Generalization of NBUAFR properties of distribution functions (Q1842401)

We shall attempt to find a general mechanism that applies to all so-called aging objects. We shall examine an element in good working order with the reliability function \(\overline F(x)\), \(\overline F(0) = 1\), a finite mean \(\mu_F\), and a failure rate at zero (initial value) \(\lambda_F = - \lim_{x \to + 0} (1/x) \ln \overline F(x)\). We shall assume that the element operates for a fairly long time as follows: in the case of failure, its operating ability is instantaneously restored to its original level and its functioning continues. It is known that at an ``infinitely distant'' time the failure rate of this element is \((1/ \mu_F)\). It is natural to assume that if the failure rate at zero is smaller than (exceeds) the stationary failure rate, the element is mainly aging (negative aging). In fact, it has been found that most aging principles adhere to this mechanism. The most complete class in the left branch is class \({\mathfrak L}\). We shall show that each distribution \(F\) of \({\mathfrak L}\) satisfies the general principle of aging, i.e., (1) \(\lambda_F \mu_F \leq 1\). In fact, let \(F \in {\mathfrak L}\). This means, by definition, that \(\widehat F(s) \leq 1/(1 + s \mu_F)\), where \(\widehat F\) is the Laplace-Stieltjes transform of the distribution function \(F (DF)\), or \(s \cdot \widehat F(s) \leq s/(1 + s \mu_F) \to 1/ \mu_F\) for \(s \to \infty\); the left side of the inequality (according to the Tauberian theorem) converges to \(\lambda_F : s \widehat F(s) \to \lambda_F\), \(\sigma \to \infty\). Thus we obtain inequality (1).

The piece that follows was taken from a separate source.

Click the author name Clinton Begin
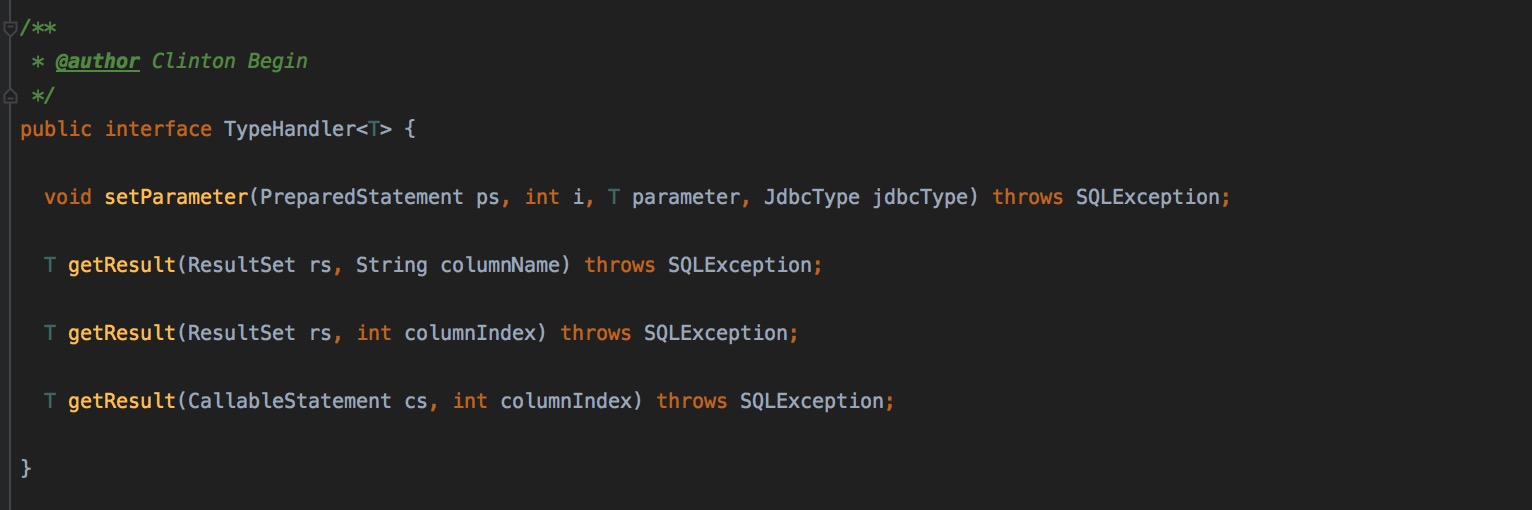Viewport: 1532px width, 510px height. 230,61
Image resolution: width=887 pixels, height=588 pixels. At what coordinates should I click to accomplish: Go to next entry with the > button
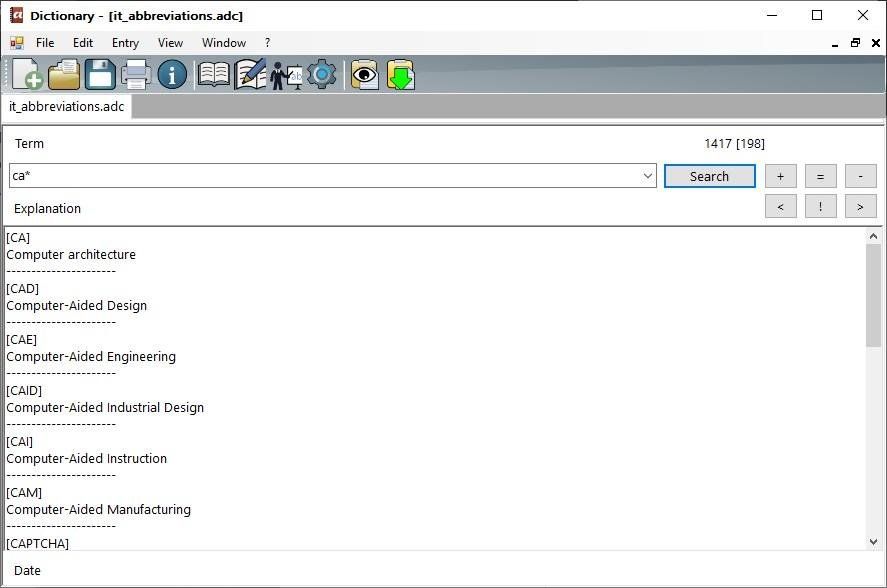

It is also easy to establish property (1) for the DF of the most general class on the right side of the branch, NBUAFR. However, while class \({\mathfrak L}\) can be considered an operator extension of class HNBUA, there is no such extension of class NBUAFR. It can be expected of this class that: property (1) is realized in it, it is related in a certain way to class \({\mathfrak L}\), it is broader than class NBUAFR, and it makes it possible to obtain estimates that, along with estimates in class \({\mathfrak L}\), form the confidence interval of the reliability of shock models of random action.